*** Opening STORED DATA ***

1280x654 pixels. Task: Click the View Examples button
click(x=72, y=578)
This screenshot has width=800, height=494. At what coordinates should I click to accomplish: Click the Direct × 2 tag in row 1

*** Closing STORED DATA ***
*** Opening STORED DATA ***

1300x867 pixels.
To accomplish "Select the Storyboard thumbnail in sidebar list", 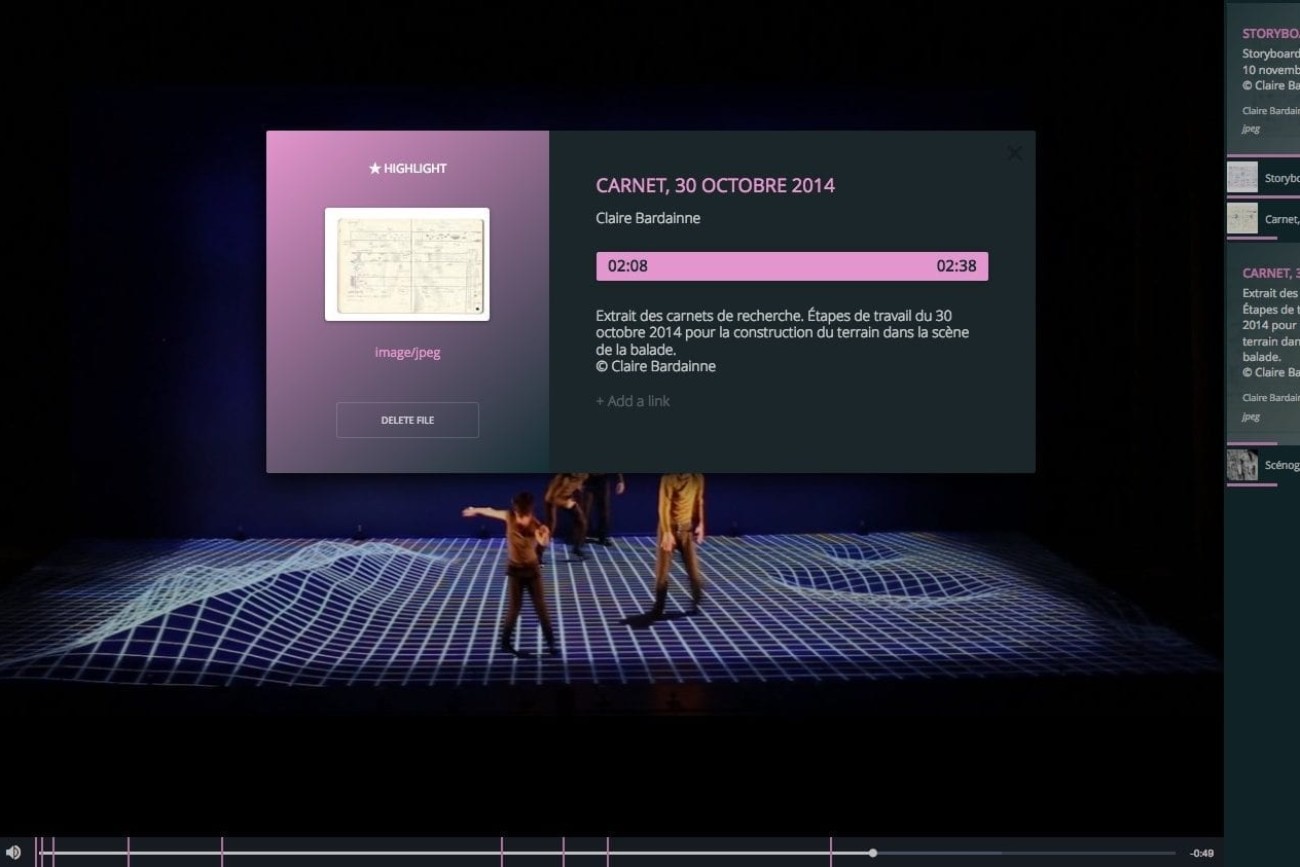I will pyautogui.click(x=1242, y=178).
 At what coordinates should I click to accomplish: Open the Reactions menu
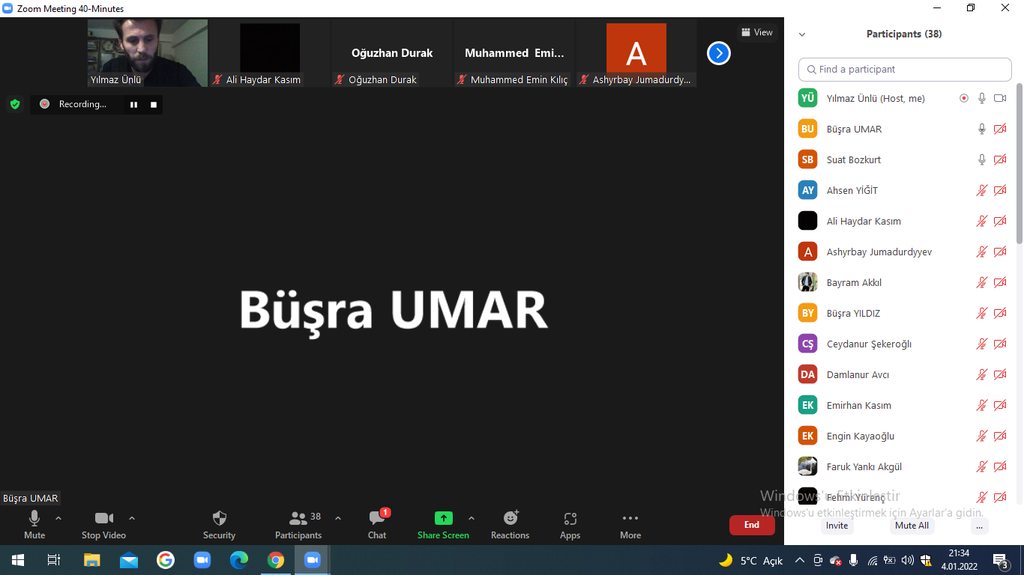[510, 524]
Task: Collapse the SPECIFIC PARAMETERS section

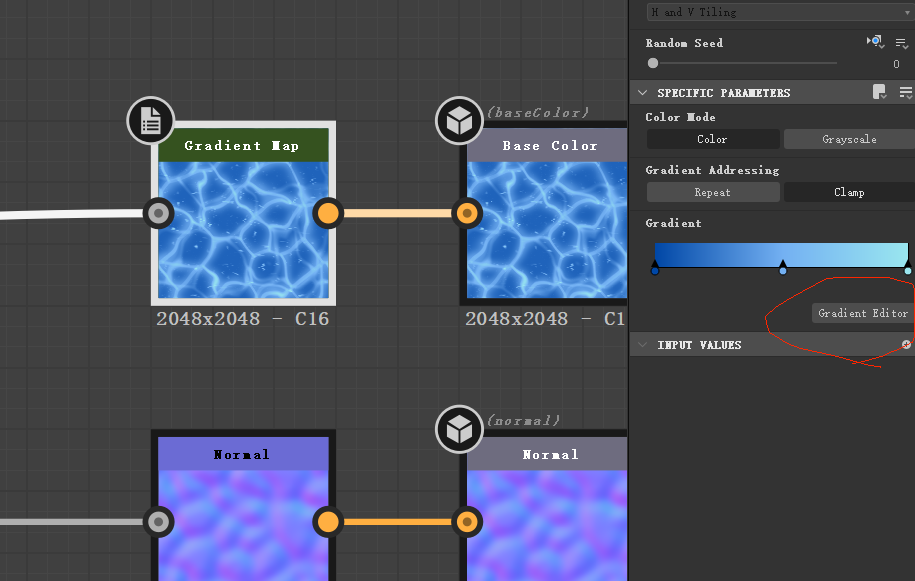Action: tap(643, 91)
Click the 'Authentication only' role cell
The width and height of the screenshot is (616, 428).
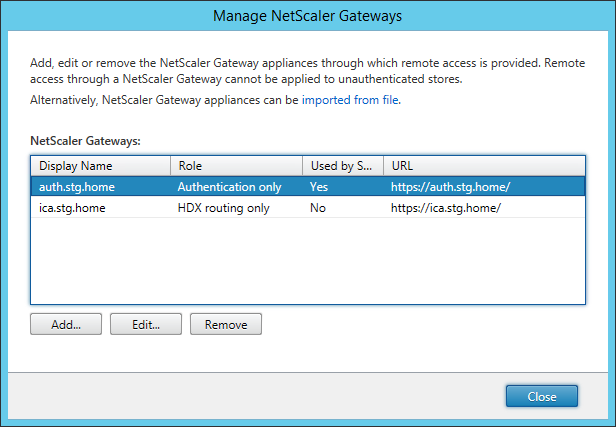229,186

*** Closing STORED DATA ***
*** Opening STORED DATA ***

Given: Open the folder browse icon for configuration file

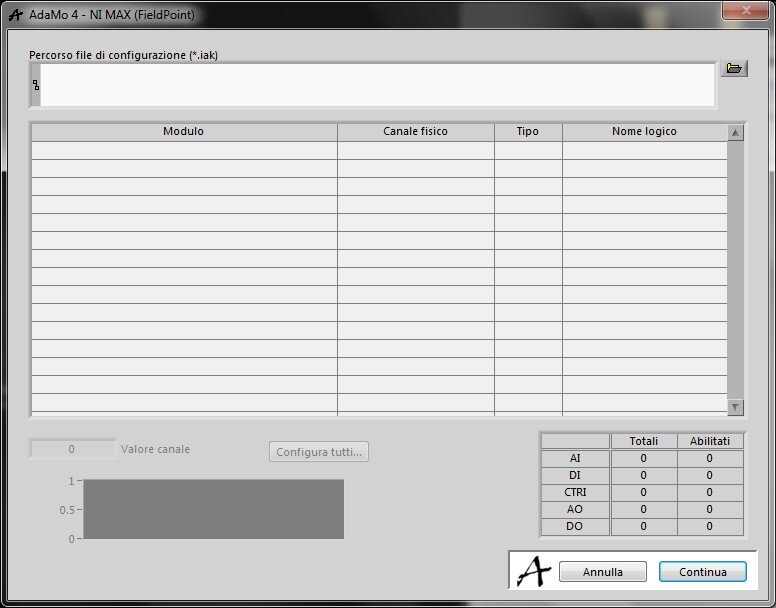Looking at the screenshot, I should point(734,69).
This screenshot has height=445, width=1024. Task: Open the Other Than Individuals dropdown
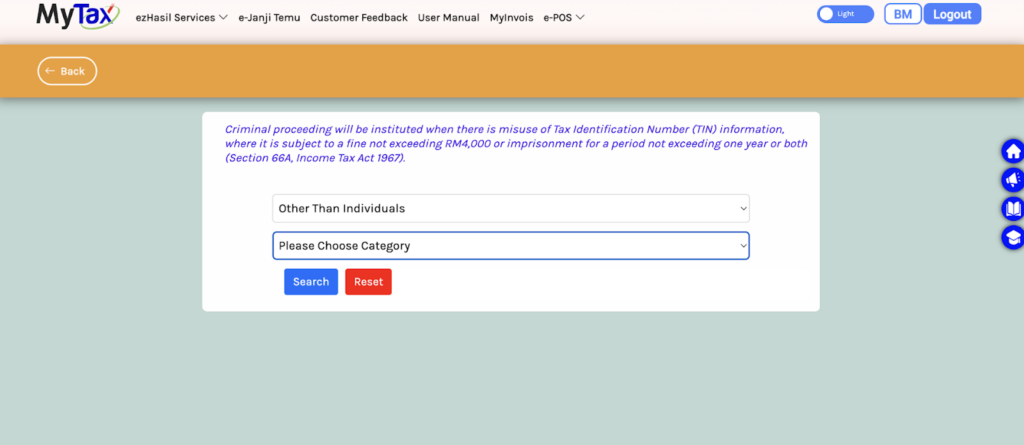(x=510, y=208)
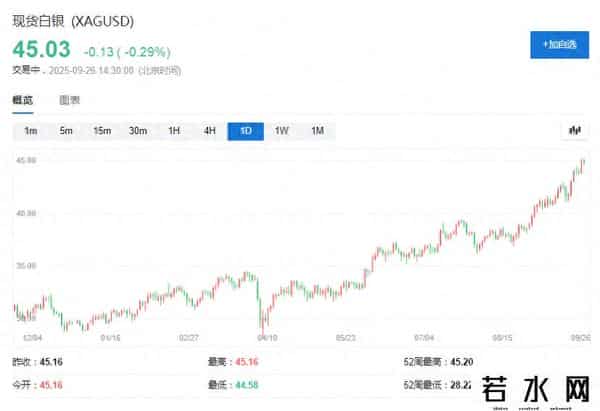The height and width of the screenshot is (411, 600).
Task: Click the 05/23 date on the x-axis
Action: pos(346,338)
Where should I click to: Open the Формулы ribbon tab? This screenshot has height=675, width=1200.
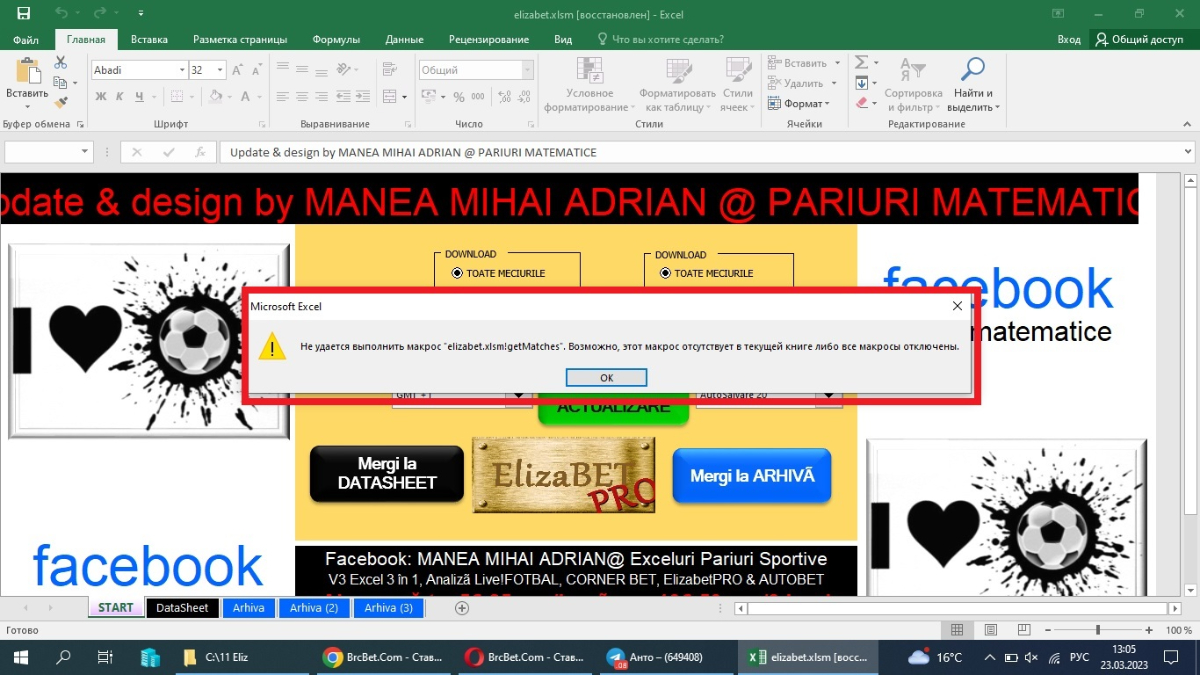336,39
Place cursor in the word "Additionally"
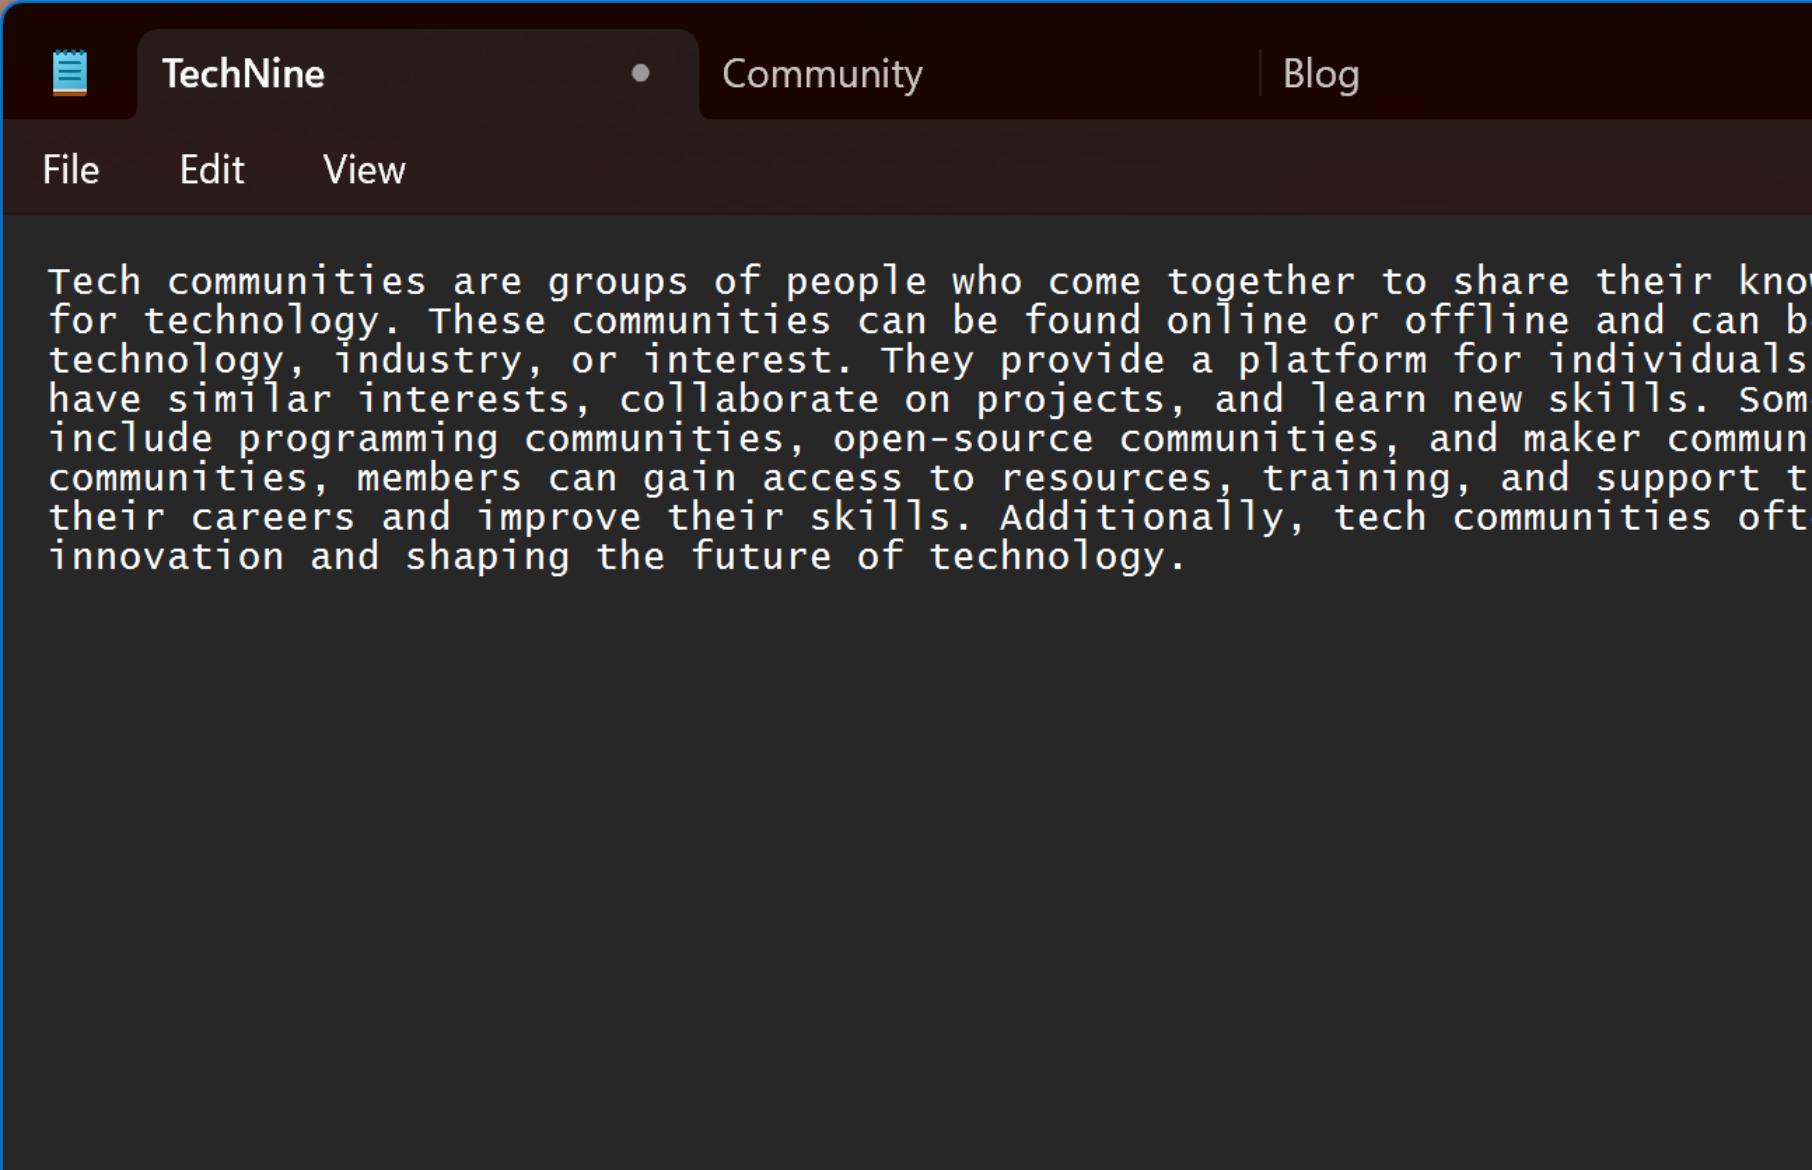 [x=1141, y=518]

*** Closing STORED DATA ***

## YOUR ASSIGNMENT
In the material above, locate the line containing "1280x654 pixels. Task: Click" and the line containing "This screenshot has width=800, height=494.". Transcribe exactly those two lines and every line between them, and nothing more.

## RESPONSE AREA
1280x654 pixels. Task: Click the View Examples button
click(x=72, y=578)
This screenshot has width=800, height=494. At what coordinates should I click to accomplish: Click the Direct × 2 tag in row 1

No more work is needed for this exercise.